When literature collides with a new media technology, the resulting works are often dismissed as frivolous, opportunistic, or trivial. But this critical instinct often neglects the influence of media ecologies on the forms and contexts of literature, and on the many works of interest arising from such collisions.
Literary engagements with social media have varied in success and imagination. The most compelling have relied on a formal or conceptual deployment of the medium that encourages the reader to reflect on fundamental questions about literature and poetics. Indeed, Jonathan Franzen’s vocal denunciation of Twitter (as, variously, “unspeakably irritating,” and “the ultimate irresponsible medium”) is a telling signal of social media’s avant-garde literary potential.

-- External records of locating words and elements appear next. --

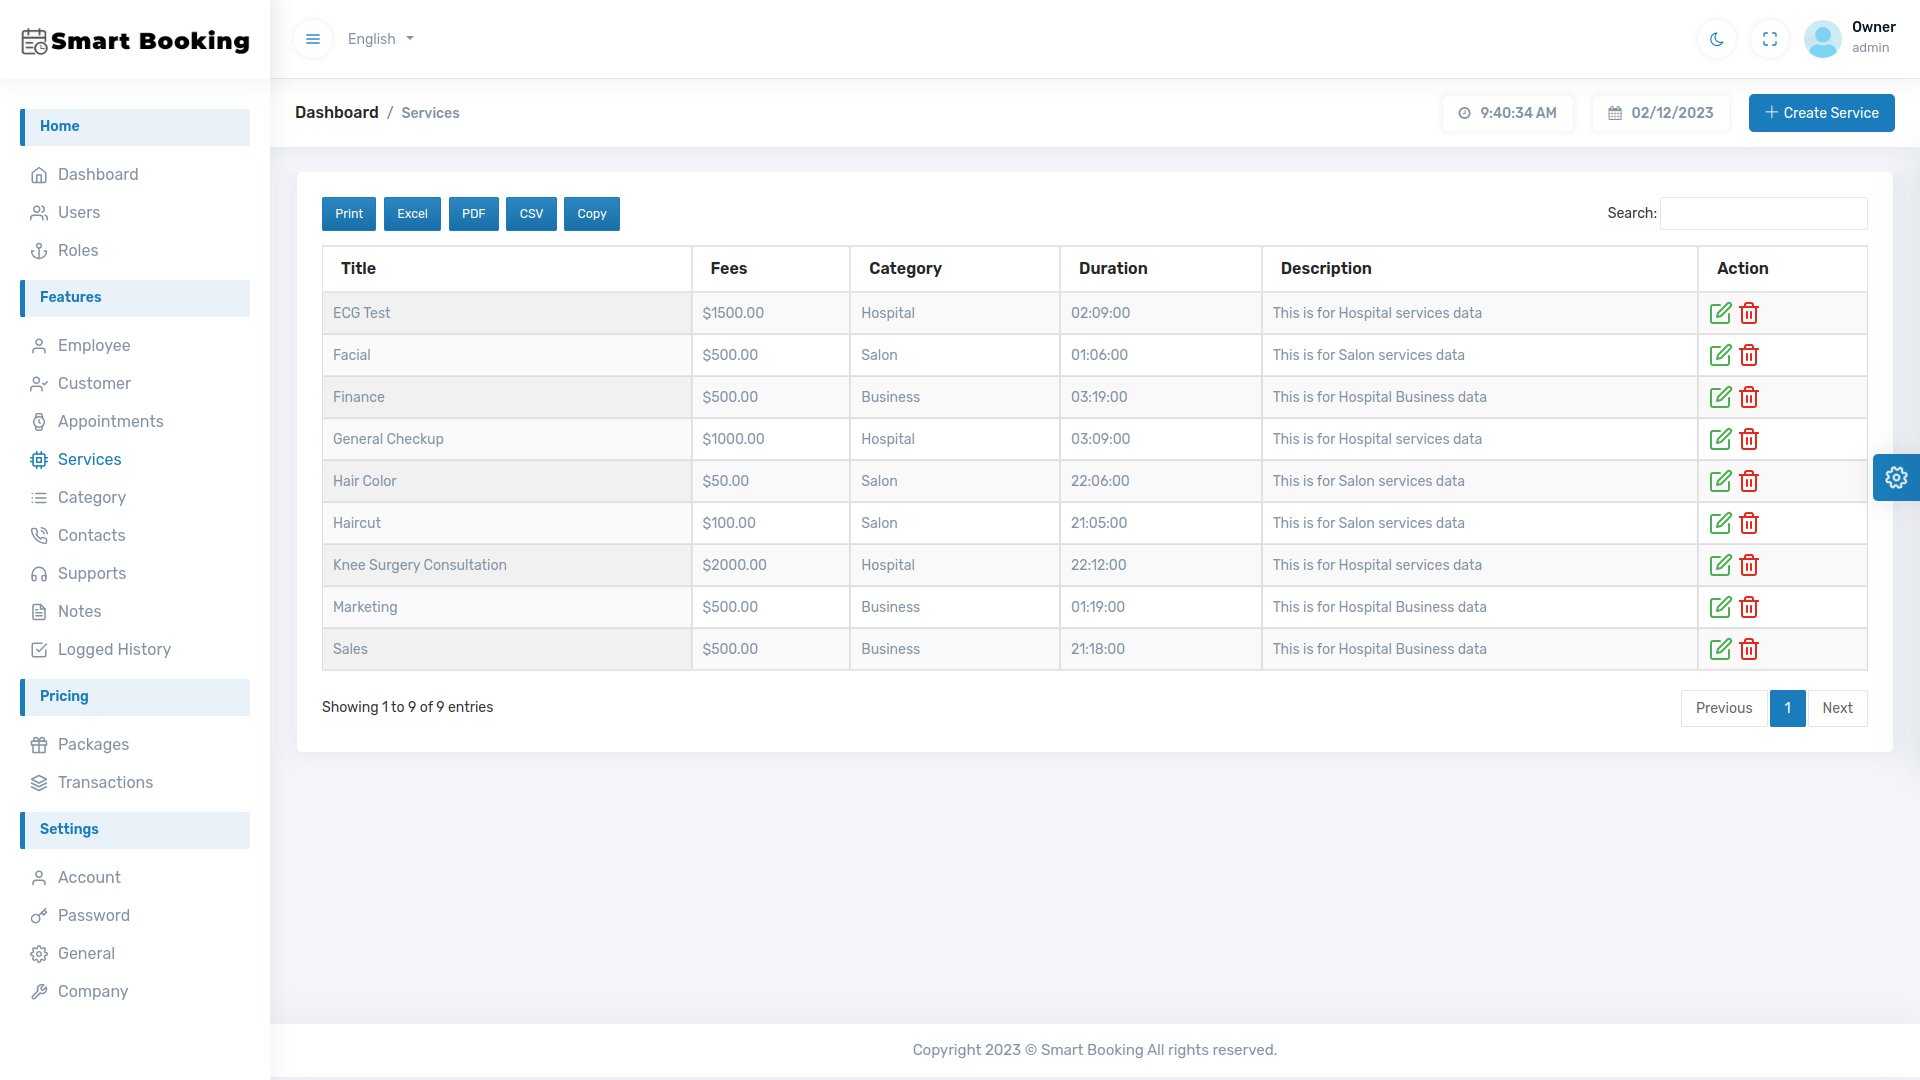Toggle the fullscreen icon in header
The height and width of the screenshot is (1080, 1920).
click(1770, 39)
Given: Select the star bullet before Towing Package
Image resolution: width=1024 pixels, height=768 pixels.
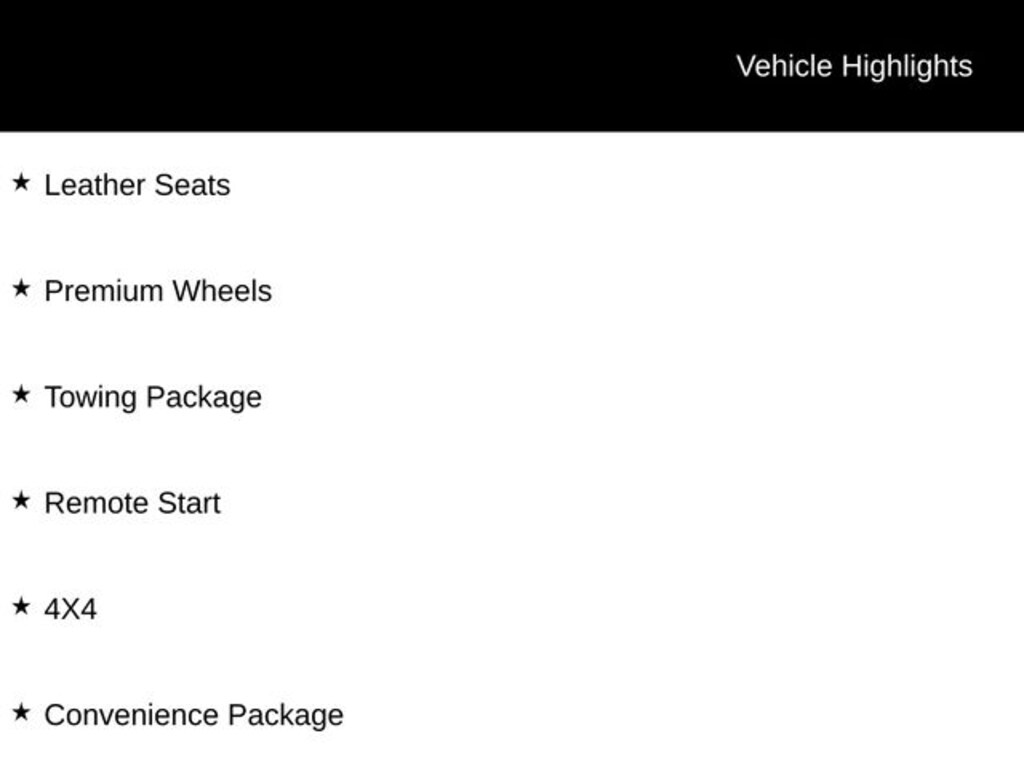Looking at the screenshot, I should pos(21,394).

The unselfconscious and spontaneous use of Twitter for literary ends has undoubtedly Romantic precedents: where today can we find a more appropriate repository for the “spontaneous overflow of powerful feelings”? But literature on social media also presents echoes of other movements: the Oulipian value of constraint, the Projectivists’ organic and processual aesthetics.
Social media has brought new perspectives to perennial literary topics such as authority, celebrity, and irony. An author’s social media feed can at once be a publication, a commonplace book, and a timestamped archive. This paper examines literary engagements with social media which pose a range of pertinent questions about the status of literature in the digital age and which gesture towards a distinct poetics of social media.